New Pressure on Lockheed Martin To Reduce F-35 Unit Cost

 - January 18, 2017, 7:27 AM
The second developmental test F-35C inflight. The new US President wants big cost savings in the Lightning II program. (Lockheed Martin)

The nature and extent of future F-35 fighter procurement is one of the many future policy unknowns in the U.S., as the new administration takes over on January 20. Two of incoming President Trump’s many tweets have criticized the program on cost grounds, evoking a pained response from manufacturer Lockheed Martin (LM). Trump has also suggested that the U.S. Navy should buy more F/A-18 Super Hornets from Boeing instead. But that is already happening, thanks to continuing Congressional plus-up additions to the U.S. defense procurement budget.

Responding to Trump’s opinion that “the F-35 program and cost is out of control,” Jeff Babione, LM’s executive vice president and general manager for the F-35 program, said that the company had invested “hundreds of millions of dollars to reduce the price of the plane by more than 60 percent.” He repeated the company’s goal of eventually reducing the unit cost to $85 million. LM chief executive officer Marillyn Hewson told Trump last week that “we are close to a deal on the tenth batch of F-35s that will bring the cost down significantly.” 

However, only 10 weeks ago protracted negotiations between LM and the F-35 Joint Program Office (JPO) for the ninth Low-Rate Initial Production (LRIP) batch of airframes failed, and the JPO imposed a contract for the 57 aircraft.
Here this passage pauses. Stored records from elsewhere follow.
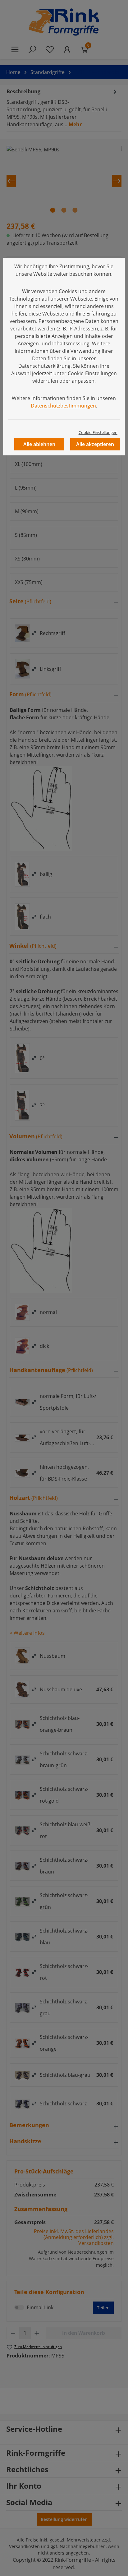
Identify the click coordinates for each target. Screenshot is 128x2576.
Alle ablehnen (39, 444)
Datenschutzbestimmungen (63, 405)
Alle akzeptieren (95, 444)
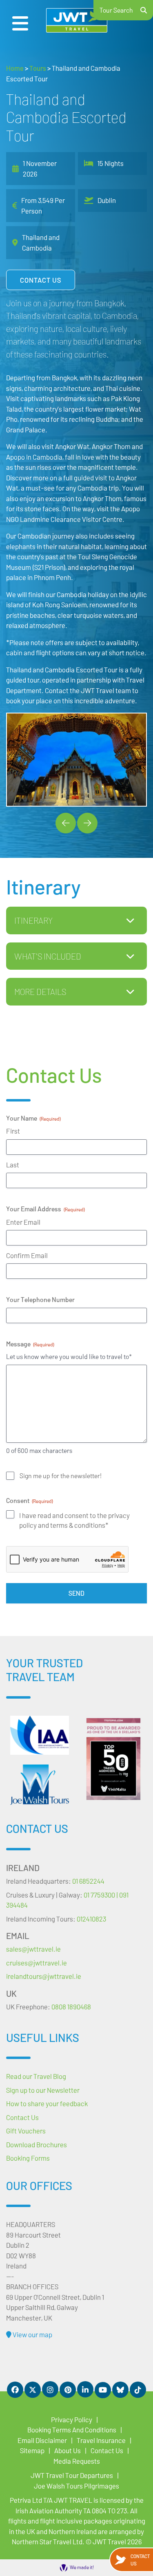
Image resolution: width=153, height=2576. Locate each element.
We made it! (82, 2567)
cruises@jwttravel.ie (36, 1963)
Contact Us (40, 280)
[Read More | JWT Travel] (39, 1785)
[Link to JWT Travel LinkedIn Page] (85, 2389)
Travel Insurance (101, 2440)
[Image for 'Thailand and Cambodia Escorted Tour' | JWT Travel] (76, 760)
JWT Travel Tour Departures (72, 2475)
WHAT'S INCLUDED (47, 956)
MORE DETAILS (40, 991)
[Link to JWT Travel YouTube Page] (103, 2390)
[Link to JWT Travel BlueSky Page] (120, 2390)
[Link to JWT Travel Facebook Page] (15, 2390)
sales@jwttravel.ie (33, 1949)
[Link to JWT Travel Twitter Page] (32, 2390)
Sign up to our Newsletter (43, 2090)
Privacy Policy (71, 2419)
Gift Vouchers (26, 2131)
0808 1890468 (71, 2006)
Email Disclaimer (42, 2440)
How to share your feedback (47, 2103)
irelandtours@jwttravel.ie (43, 1976)
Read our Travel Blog (36, 2076)
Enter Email (23, 1222)
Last (12, 1164)
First (13, 1131)
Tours (37, 68)
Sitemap (32, 2450)
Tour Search (116, 10)
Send (76, 1593)
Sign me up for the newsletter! (61, 1475)
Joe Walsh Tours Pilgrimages (76, 2486)
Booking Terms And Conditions (71, 2429)
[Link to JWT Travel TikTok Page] (138, 2390)
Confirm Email (27, 1255)
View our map (31, 2334)
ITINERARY (33, 920)
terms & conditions (77, 1525)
It is worth approximately $6.1 billion and represents only a 3.7 percent reduction from the LRIP 8 contract signed in December 2014. The price does not include the engines, for which a separate contract was agreed with Pratt & Whitney as long ago as last April. The average unit cost for the LRIP 9 aircraft (42 F-35As plus 13 more costly STOVL F-35Bs and two of the most expensive carrier-capable F-35C versions) will be about $127 million, including engines.   
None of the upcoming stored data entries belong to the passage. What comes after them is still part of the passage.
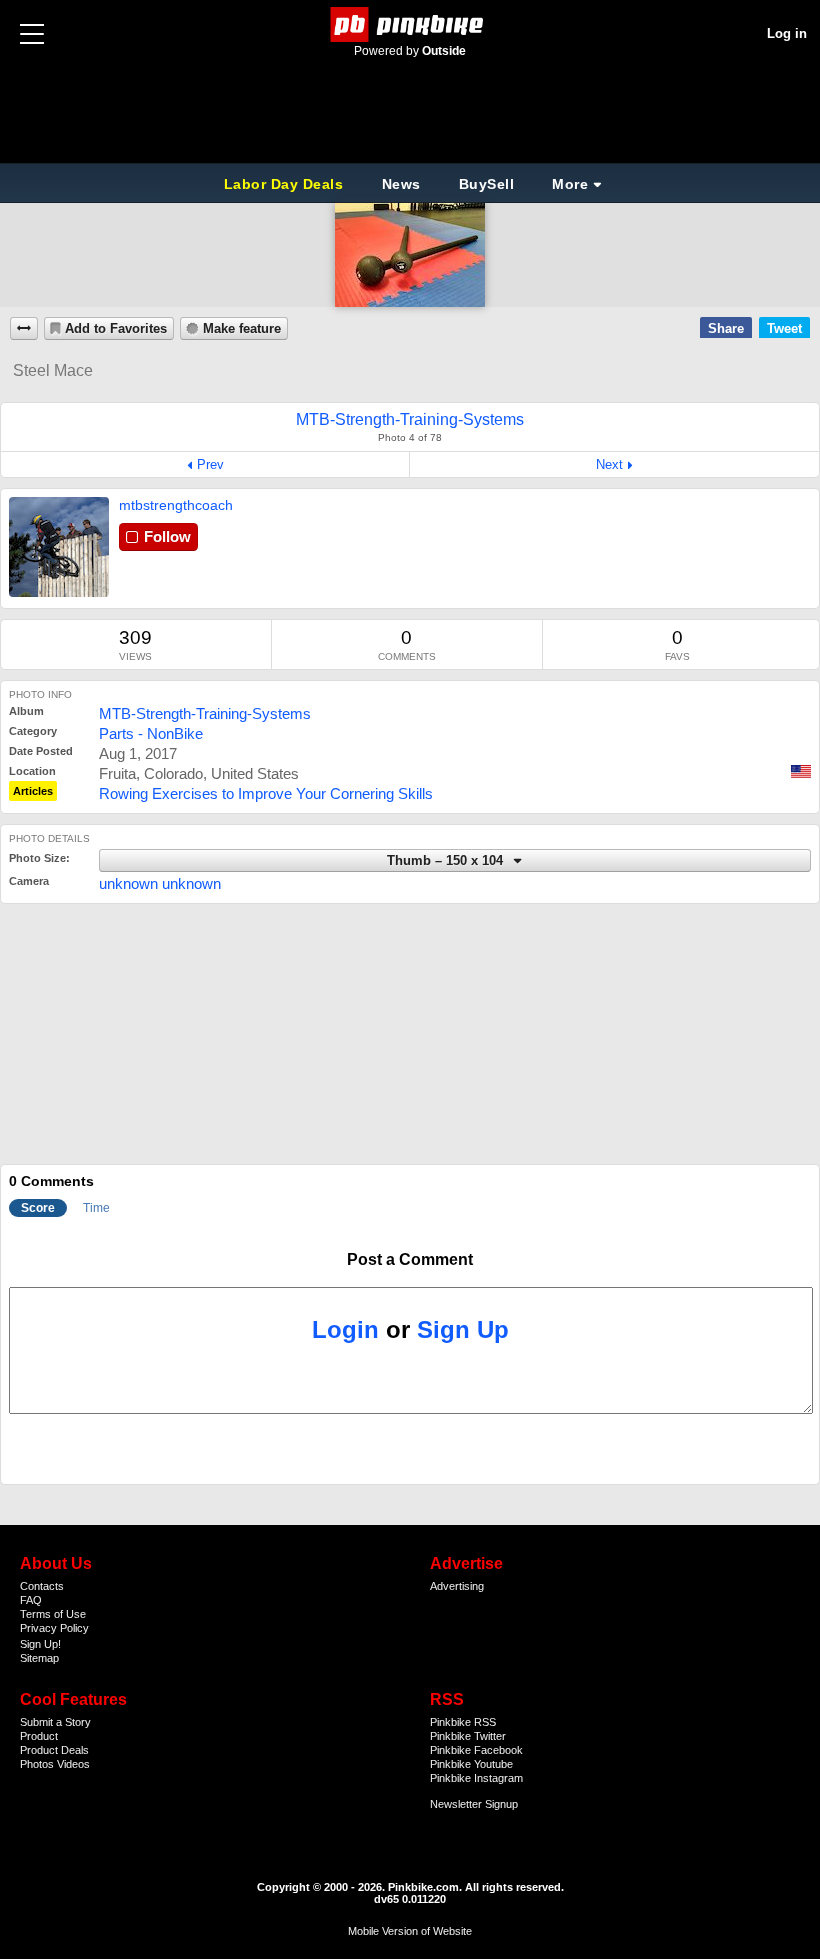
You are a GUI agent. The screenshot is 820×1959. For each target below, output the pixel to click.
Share (726, 328)
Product (39, 1736)
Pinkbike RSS (463, 1722)
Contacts (42, 1586)
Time (96, 1208)
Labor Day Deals (286, 184)
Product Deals (54, 1750)
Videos (73, 1764)
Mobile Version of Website (410, 1931)
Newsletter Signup (474, 1804)
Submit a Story (55, 1722)
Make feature (242, 329)
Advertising (457, 1586)
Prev (210, 464)
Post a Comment (410, 1259)
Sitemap (39, 1658)
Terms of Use (53, 1614)
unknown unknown (160, 883)
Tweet (784, 328)
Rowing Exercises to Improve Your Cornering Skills (266, 793)
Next (609, 464)
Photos (37, 1764)
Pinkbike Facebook (476, 1750)
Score (38, 1208)
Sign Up (463, 1329)
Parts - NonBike (151, 733)
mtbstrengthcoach (176, 505)
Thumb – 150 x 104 (447, 861)
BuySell (487, 184)
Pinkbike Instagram (476, 1778)
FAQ (31, 1600)
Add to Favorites (116, 329)
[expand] (24, 328)
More (570, 184)
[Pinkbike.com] (410, 24)
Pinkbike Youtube (471, 1764)
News (401, 184)
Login (345, 1329)
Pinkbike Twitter (468, 1736)
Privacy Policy (54, 1628)
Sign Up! (40, 1644)
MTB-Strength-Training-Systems (205, 713)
As for the U.S. Navy procurement policy, “the F-35C is a niche capability  and a complement, not a replacement, for the F-18,” Capt. Rich Brophy, the service’s head of carrier strike aircraft and programs told The Fighter Conference in London last November, organized by Defence IQ. He said that the Navy plans to eventually field two F-35C and two F-18E/F squadrons in each carrier air wing. To achieve this “desired end state,” part of the Super Hornet fleet would need a service life-extension program (SLEP). At that time Boeing was stripping down an initial two aircraft to discover what actions would be required in the SLEP to achieve a service life of between six and nine thousand hours, Brophy added.
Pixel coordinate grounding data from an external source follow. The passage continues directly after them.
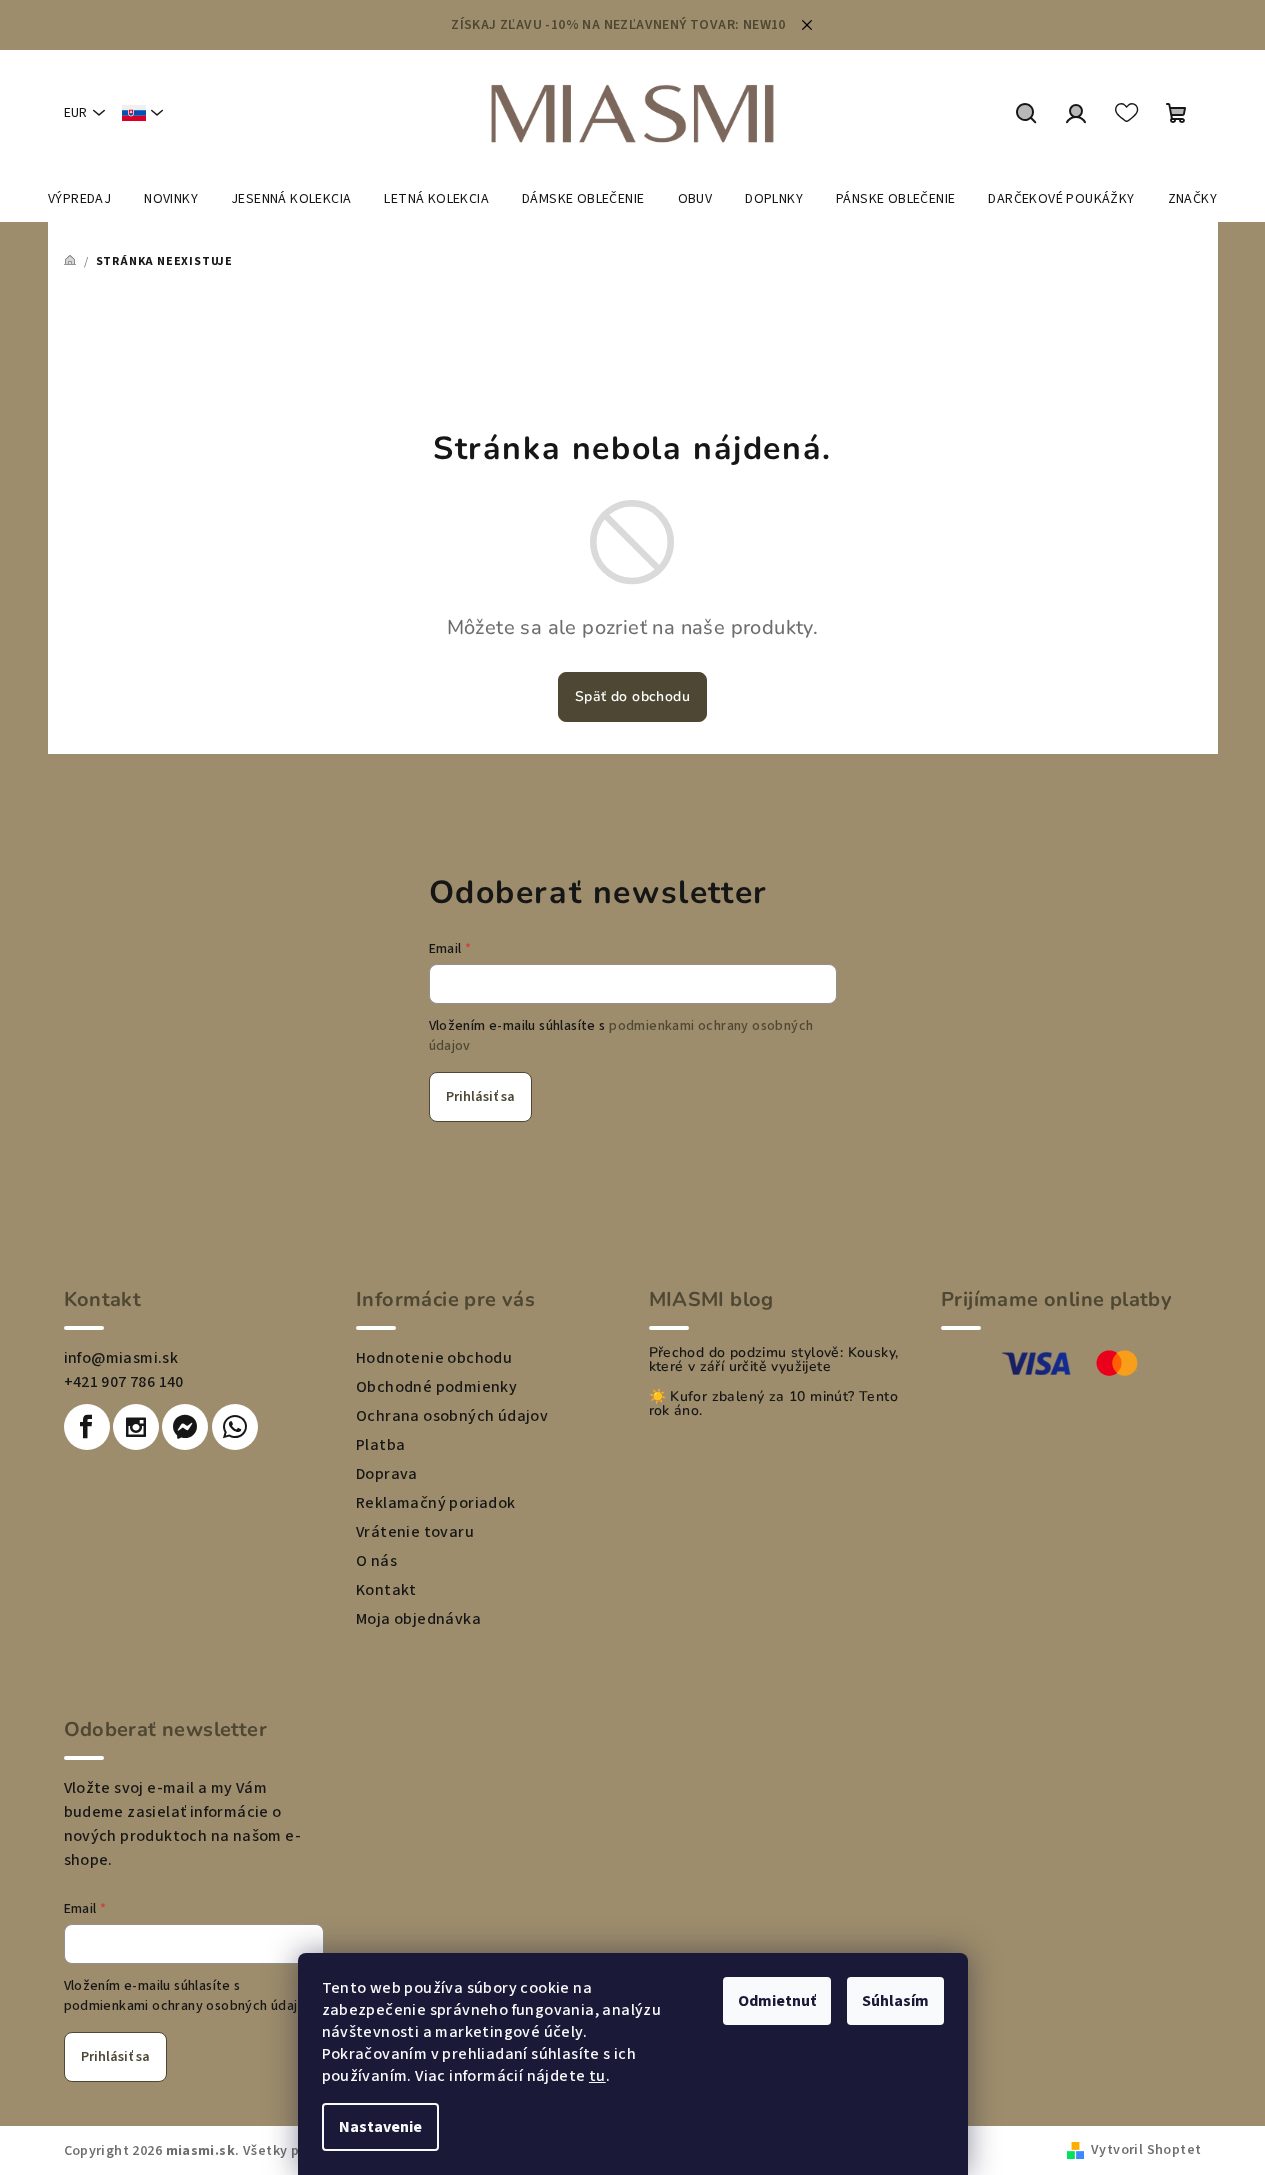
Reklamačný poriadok (436, 1503)
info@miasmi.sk (121, 1358)
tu (597, 2076)
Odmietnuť (777, 2001)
In addition to the U.S. Air Force, Navy and Marines, the F-35 program is supported by the following eight partner nations: Australia, Canada, Denmark, Italy, the Netherlands, Norway, Turkey and the UK. Additionally, Israel, Japan and South Korea are foreign military sale customers for the fifth-generation fighter.

Comments

fake news from the MSM --
Pentagon, Lockheed near deal on $9 billion F-35 contract . . .negotiations are poised to bring the price per F-35 below $100 million for the first time

1. That's a contract with Lockheed for manufacturing ninety F-35 prototype airframes in Lot 10. You want an engine with that? The engine from Pratt is government-provided and bumps that "F-35 price" up another twenty million plus.
2. This is the "flyaway cost," not a price. The Pentagon doesn't buy F-35 prototypes with a single fixed-price contract, but buys them with many contracts to cover excessive costs and profits for these sweetheart deals. A rule of thumb is that the "flyaway cost" even including the engine represents only about half of the total purchase price, called the unit acquisition cost. Flyaway cost does not include the helmet display system, support and training equipment, technical data, technical support manpower, initial spare parts or even the gas and lubricants to make an F-35 usable. It also does not include the upgrades and fixes that testing and other flying experience reveals to be needed.
3. The Pentagon in Lot 9 has provided contracted funds under about twenty contracts to Lockheed and Pratt for hardware, software and initial support which average out to $200 million per aircraft delivered. Since F-35 prototype manufacturing has never been audited by the Defense Contract Audit Agency the Pentagon doesn't have a clue as to where those dollars actually ended up, whether for hardware or support or whatever, nor where they will end up in Lot 10. The Pentagon hasn't even been able to negotiate a mutually-agreed contract for manufacturing Lot 9 airframes, so the baloney is thick.
4. Even Bogdan doesn't buy this fake news. Bogdan Sep 15, 2014: "How much does it cost to buy an F-35? And I’ve got to tell you, you can measure that in so many different ways it’s not funny. We put out a SAR every year and in the SAR we’ve got a PUC and an APUC, which if you’re not an acquisition guy, that is just a crazy way of measuring things."